Tutto cominciò a girare.
Andare via.
Trasferirsi.
Sradicarlo.
Da quella casa...da quei ricordi...da ogni cosa...
E mandarlo...da...da...un demone...
Deglutì, sentendo il cuore battere velocemente.
- Vuoi mandarmi via?- alitò, sentendo crescere dentro qualcosa che da tempo non provava - Vuoi mandarmi...lontano dai nonni, dalla casa della mamma?- e alzò la voce, sentendo quella forza diventare incontenibile - Vuoi togliermi tutto quello che mi è rimasto di lei?!-
- Il tuo posto è con tuo padre.- sibilò Mitchell arcigno e indifferente - Non lo conosco, ma ti ci porto stasera stessa.-
- Che cosa?- urlò a quel punto William, balzando in piedi - Non puoi! Non voglio!-
- Oh, invece ci andrai caro mio!- replicò il patrigno, alzandosi e sovrastandolo - Non ho alcuna intenzione di accollarmi un figlio che non è mio! Per il bene di tua madre ho sempre sopportato i tuoi discutibili natali ma adesso basta!-
Discutibili natali.
William si fece indietro, un ghigno gli salì alle labbra.
- Hai sempre aspettato solo questo...eh?- sussurrò gelido - Hai aspettato che la mamma morisse...dì la verità...sei contento vero?

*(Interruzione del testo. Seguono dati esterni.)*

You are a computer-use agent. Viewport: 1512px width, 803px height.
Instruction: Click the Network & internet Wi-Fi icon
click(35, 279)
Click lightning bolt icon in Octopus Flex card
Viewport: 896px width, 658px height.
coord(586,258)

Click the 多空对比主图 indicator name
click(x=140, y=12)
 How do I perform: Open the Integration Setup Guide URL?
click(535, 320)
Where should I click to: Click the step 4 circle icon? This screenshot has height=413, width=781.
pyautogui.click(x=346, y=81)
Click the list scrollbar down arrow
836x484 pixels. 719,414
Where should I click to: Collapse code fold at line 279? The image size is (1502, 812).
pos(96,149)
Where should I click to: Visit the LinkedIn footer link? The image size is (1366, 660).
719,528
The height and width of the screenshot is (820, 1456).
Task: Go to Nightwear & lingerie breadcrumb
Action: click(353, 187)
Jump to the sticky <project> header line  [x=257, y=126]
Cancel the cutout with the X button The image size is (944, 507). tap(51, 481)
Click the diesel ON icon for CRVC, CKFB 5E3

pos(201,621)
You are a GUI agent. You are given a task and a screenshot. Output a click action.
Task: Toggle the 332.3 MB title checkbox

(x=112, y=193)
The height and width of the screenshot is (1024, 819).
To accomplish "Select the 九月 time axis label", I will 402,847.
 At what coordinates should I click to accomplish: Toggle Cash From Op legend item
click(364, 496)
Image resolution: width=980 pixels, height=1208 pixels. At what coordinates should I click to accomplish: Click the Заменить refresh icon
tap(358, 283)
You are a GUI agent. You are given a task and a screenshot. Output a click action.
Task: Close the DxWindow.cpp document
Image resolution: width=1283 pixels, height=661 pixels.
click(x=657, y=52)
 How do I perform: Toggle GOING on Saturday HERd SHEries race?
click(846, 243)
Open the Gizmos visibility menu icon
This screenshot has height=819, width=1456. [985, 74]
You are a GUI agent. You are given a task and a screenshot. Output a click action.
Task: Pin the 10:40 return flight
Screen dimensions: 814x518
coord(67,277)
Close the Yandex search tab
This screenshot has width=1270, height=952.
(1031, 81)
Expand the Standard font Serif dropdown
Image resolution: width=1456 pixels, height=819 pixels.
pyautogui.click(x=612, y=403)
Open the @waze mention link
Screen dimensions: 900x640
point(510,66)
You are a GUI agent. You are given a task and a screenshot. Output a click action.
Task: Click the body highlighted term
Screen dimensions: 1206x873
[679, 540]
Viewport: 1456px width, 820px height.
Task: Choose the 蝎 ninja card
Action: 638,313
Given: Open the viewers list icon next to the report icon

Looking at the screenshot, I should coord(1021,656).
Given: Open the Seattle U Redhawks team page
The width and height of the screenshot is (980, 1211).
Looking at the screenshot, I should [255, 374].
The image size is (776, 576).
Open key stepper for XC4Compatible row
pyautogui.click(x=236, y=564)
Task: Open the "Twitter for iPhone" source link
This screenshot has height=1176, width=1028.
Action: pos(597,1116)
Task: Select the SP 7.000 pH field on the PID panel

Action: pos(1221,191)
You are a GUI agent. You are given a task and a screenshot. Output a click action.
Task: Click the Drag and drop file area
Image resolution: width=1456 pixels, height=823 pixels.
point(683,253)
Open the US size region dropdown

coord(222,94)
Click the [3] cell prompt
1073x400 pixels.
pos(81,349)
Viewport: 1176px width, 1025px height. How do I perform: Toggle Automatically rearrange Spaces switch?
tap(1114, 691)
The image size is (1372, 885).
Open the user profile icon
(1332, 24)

Non vedevi l'ora di sbarazzarti di me!-
- Come osi infangare così la memoria di Lara? Era mia moglie!-
- Lara era mia madre!- urlò di nuovo il ragazzino, mentre ogni cosa nello studio iniziava a tremare - Non puoi mandarmi via! È morta da appena tre giorni e tu già pensi a come divertirti con quello che ci ha lasciato! E' roba mia!-
- Piccolo intrigante. T'interessano i soldi eh?-
- E' disgustoso il solo pensiero.- disse William sprezzante - Gli oggetti della mamma sono miei!-
- Sbagliato. Ora tutto ciò che hai è mio. Io sono il tuo tutore!-
- E mi spedisci nel Devon, così puoi farti i comodi tuoi!-
- Tua madre non era previdente purtroppo. Non ha aggiornato il testamento. Tu non figuri!-
- Questo non è vero!-
- E invece si.- ringhiò il patrigno - Ma ora basta! Non intenzione di stare a discutere con te William. La decisione è presa! Stanotte stessa di porto da tuo padre e non intendo sentire un'altra parola sull'argomento. I domestici ti hanno fatto le valigie, per assicurarsi che tu non mi sottraessi nulla. E ora vattene, io e gli avvocati abbiamo altro di cui discutere che dei tuoi infantili capricci!-
Venne letteralmente buttato fuori e fu inutile colpire sulla porta, urlare, gridare.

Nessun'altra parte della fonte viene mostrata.